— Start of Source data —

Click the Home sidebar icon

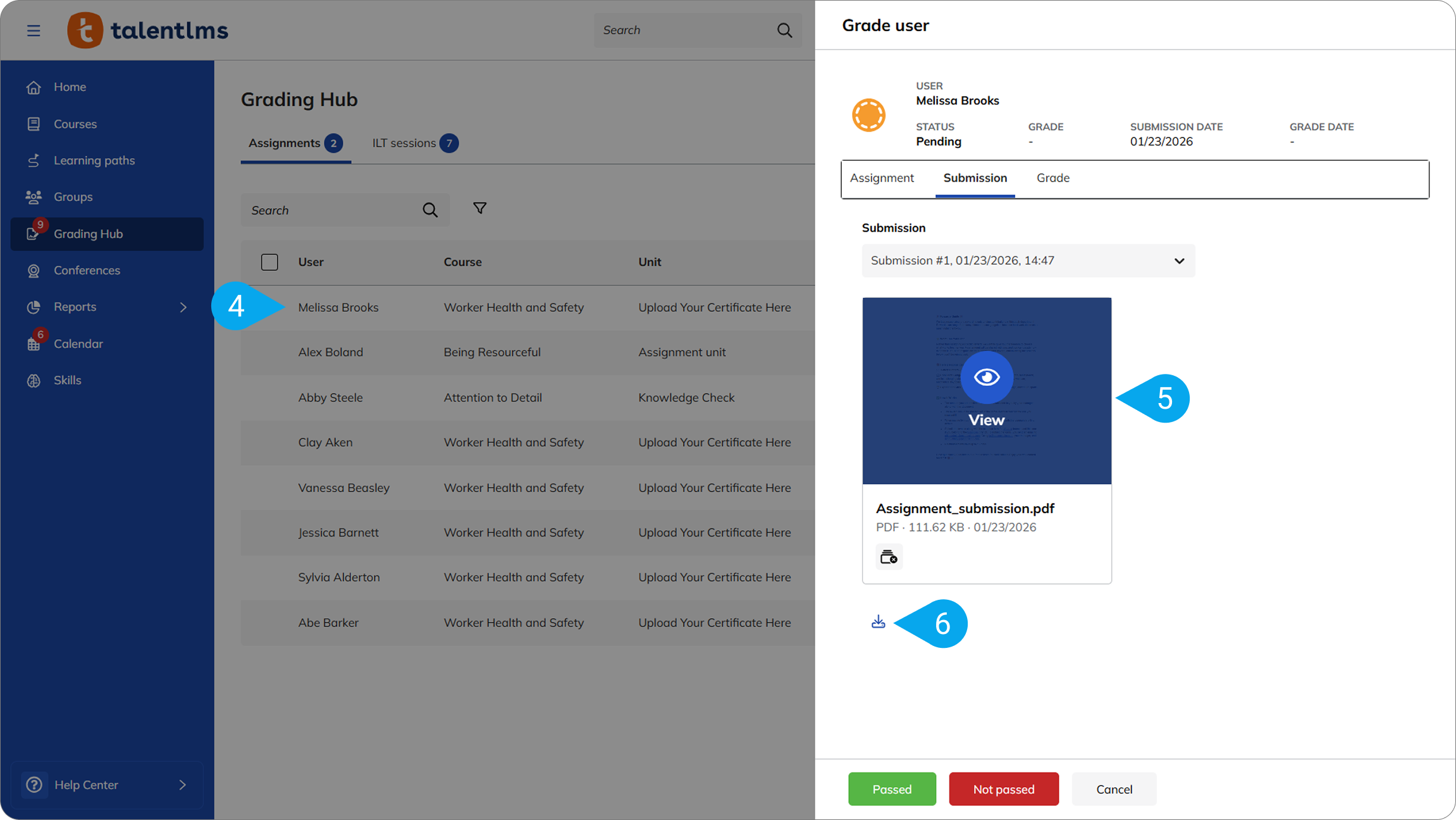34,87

— End of Source data —
— Start of Source data —

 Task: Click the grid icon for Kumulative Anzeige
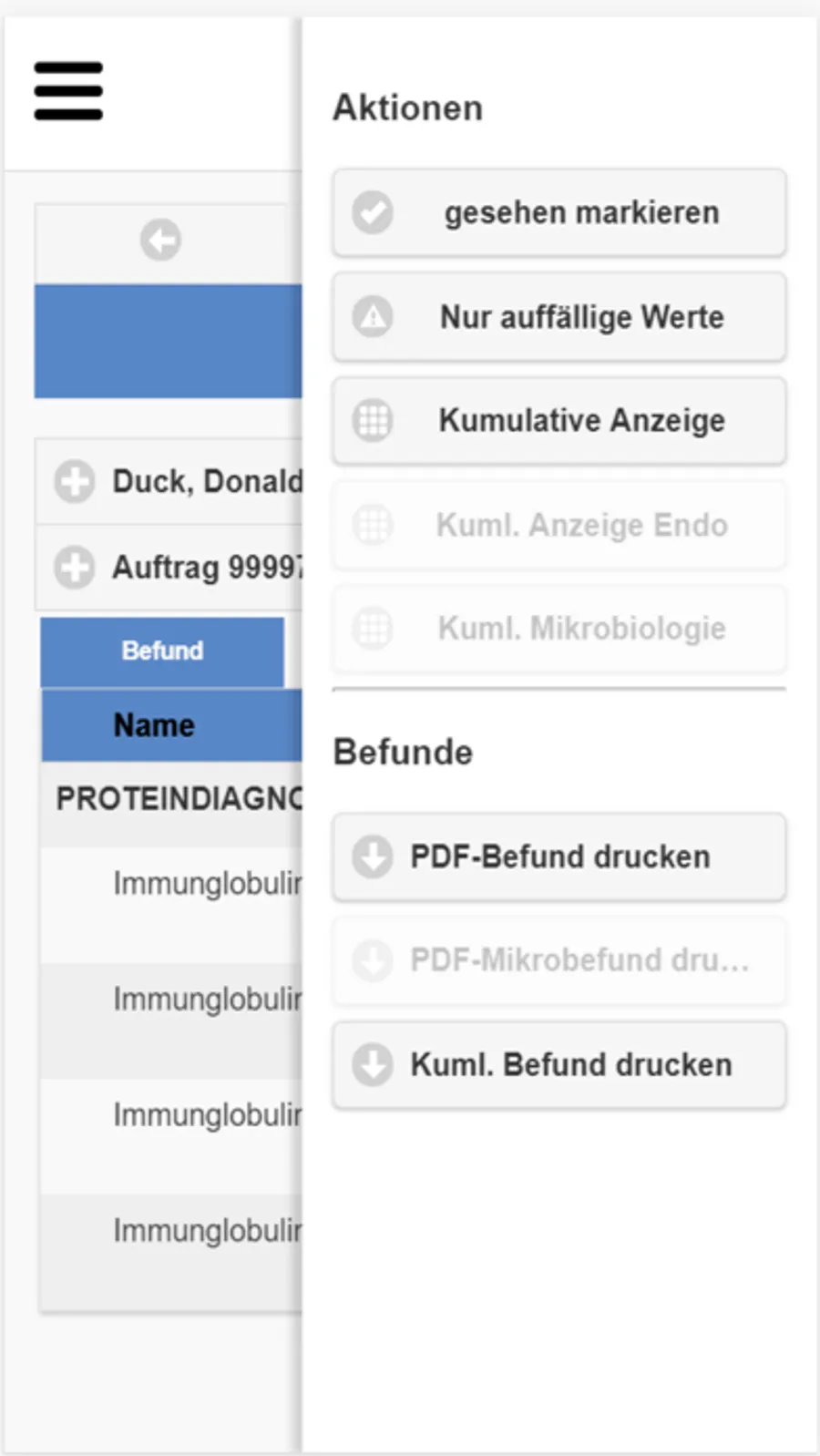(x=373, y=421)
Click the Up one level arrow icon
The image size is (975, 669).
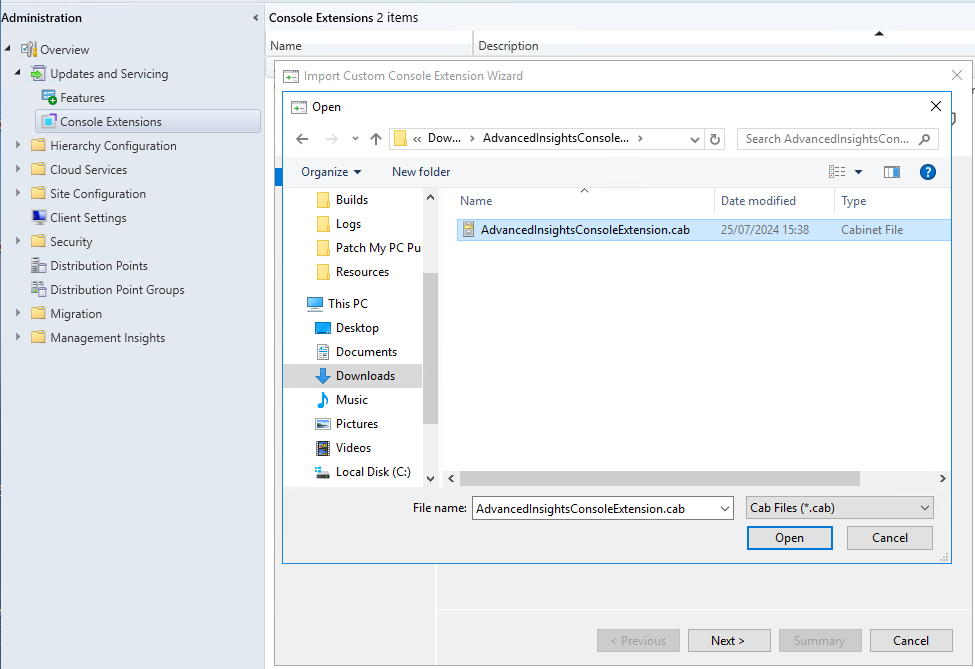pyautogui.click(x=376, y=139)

— End of Source data —
— Start of Source data —

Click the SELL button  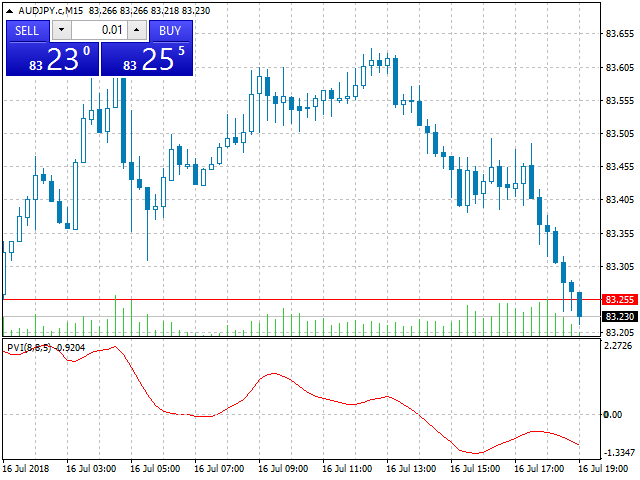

— End of Source data —

■ Exercise instructions ■
Which lines in the listing contain the word "icon"? Return each of those lines in full.

■ Written reply ■
Click the Home sidebar icon
 Task: Click the grid icon for Kumulative Anzeige
Click the Up one level arrow icon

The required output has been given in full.